Follow Your Dream draws the reader into the lives of tough Montana ranchers, Nettie and Jake Moser. Dreams come and go, but their ranching life goes on with hardships and struggles for basic survival, but also with abiding love and humor. A wonderful story of courage and endurance. –Mary Trimble, award-winning author of Tenderfoot, Rosemount and McClellan’s Bluff
In her poignant tale of Nettie Moser’s diligent pursuit of a dream, Heidi Thomas gives a stunning example of what it means to “Cowgirl Up.” FOLLOW THE DREAM is a dynamic story of a woman’s strength and determination that is sure to inspire as well as entertain.
—Sandi Ault, award-winning author of the WILD Mystery Series, including WILD INDIGO, WILD INFERNO, WILD SORROW and WILD PENANCE
I’ll ride this steer, show my folks how good I am. Soon after you read; “Uh, yeah. How’d I get here?” That’s the beginning of a wistful story of a cowgirl getting ready for a rodeo. Women in the rodeo in the twenties and thirties were rare, but Heidi Thomas found some real cowgirls and built a wonderful story around them. She had enough material to write two books so far and I suspect we’re just seeing the beginning from this young lady.

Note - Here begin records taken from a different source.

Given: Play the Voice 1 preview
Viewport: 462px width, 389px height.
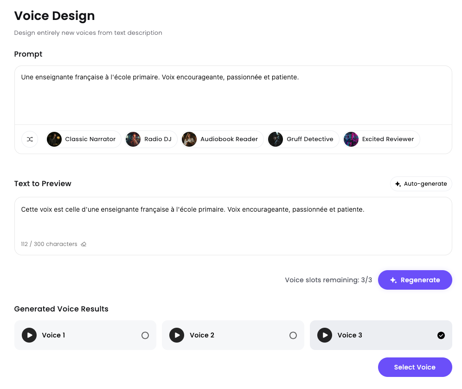Looking at the screenshot, I should click(29, 335).
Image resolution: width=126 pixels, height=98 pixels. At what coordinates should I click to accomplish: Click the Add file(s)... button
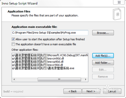click(103, 56)
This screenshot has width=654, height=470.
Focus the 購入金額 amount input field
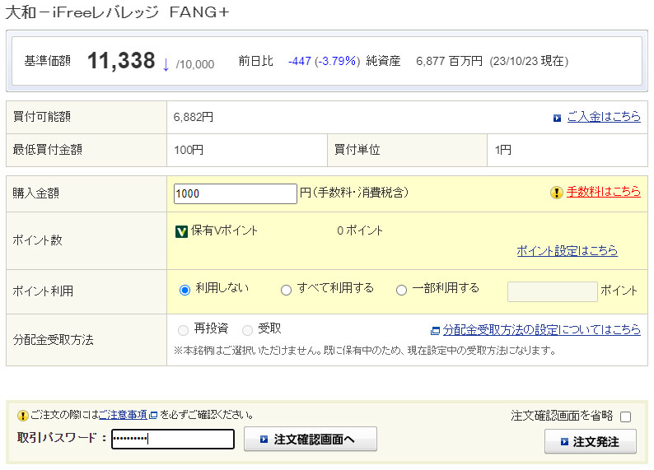236,193
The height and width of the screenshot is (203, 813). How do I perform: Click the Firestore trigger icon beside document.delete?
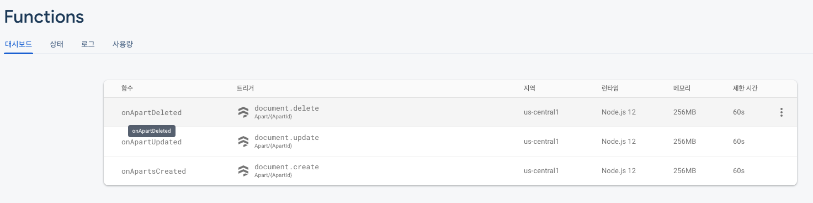(x=243, y=112)
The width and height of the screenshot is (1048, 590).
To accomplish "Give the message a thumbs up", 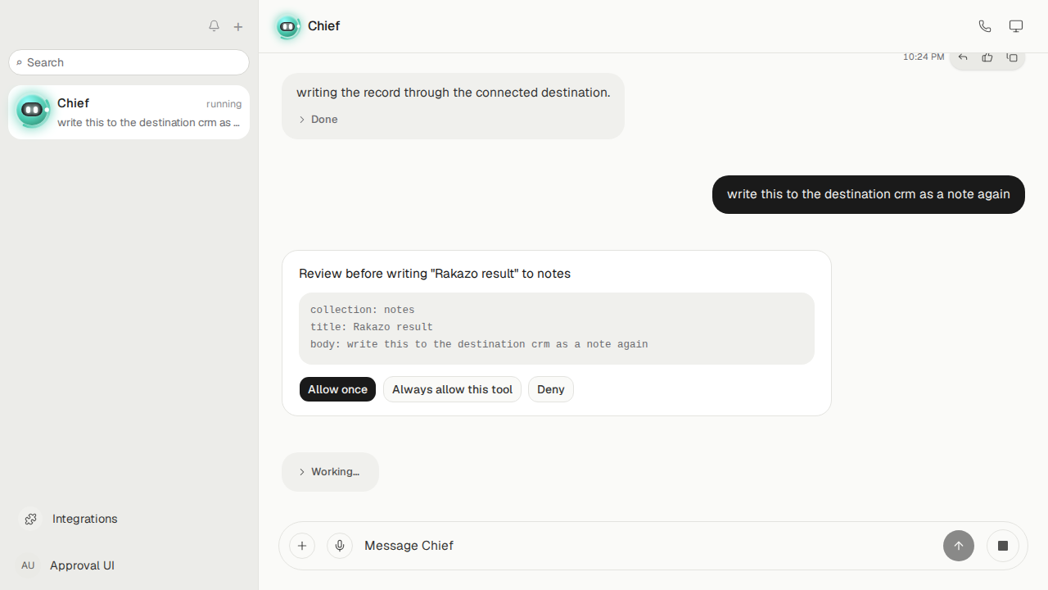I will tap(987, 57).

It helps to have a friend of the same gender in the business and luckily, Nettie does. Starting out in the bull riding business tends to leave a lot of bruises and more time eating dust than staying on top. But to rise to the top you get back on and go again. Nettie was persistent and wanted to be the best. The question for readers is, how far can she go and how far did she actually go? Pick up a copy of this most delightful read and find out for yourself. I recommend this for all readers who love a good story.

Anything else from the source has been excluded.